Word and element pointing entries
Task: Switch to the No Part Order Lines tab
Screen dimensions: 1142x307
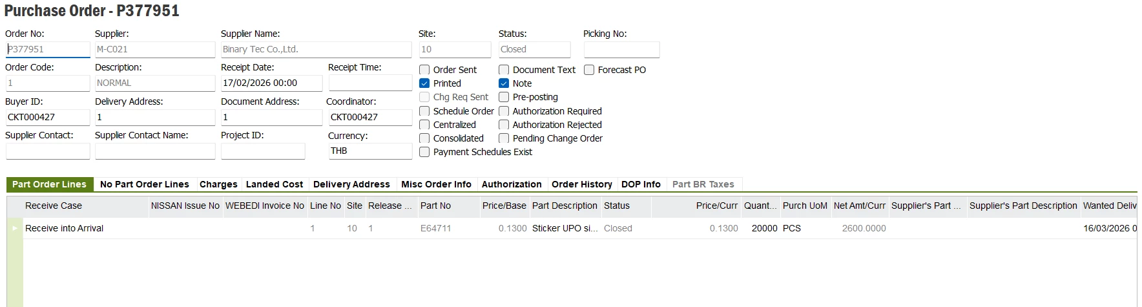Action: 145,184
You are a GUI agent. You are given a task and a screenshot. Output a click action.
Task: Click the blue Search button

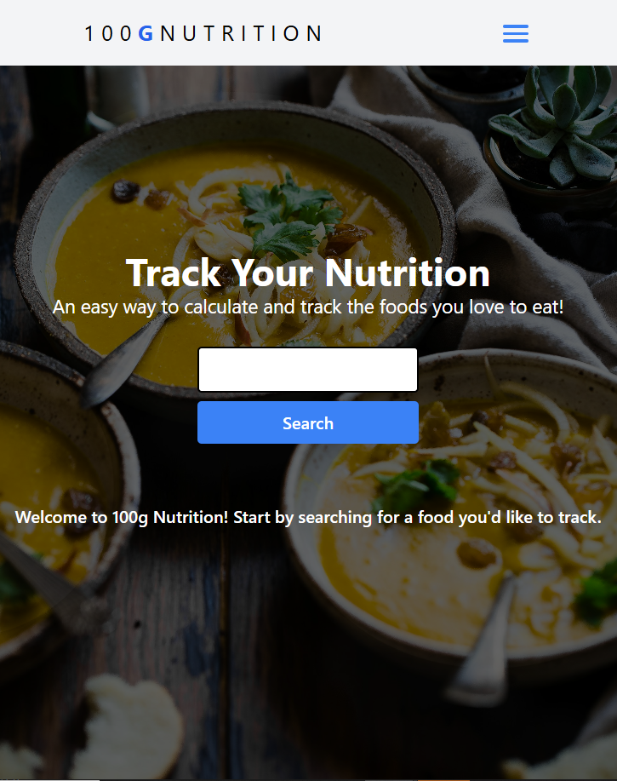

◆ Exercise requirements
Reproduce every line of the records above word for word, leaving out the pictures.

◆ Finished exercise
Task: Switch to the No Part Order Lines tab
Screen dimensions: 1142x307
Action: 145,184
You are a GUI agent. You are given a task and a screenshot. Output a click action.
Task: Click the blue Search button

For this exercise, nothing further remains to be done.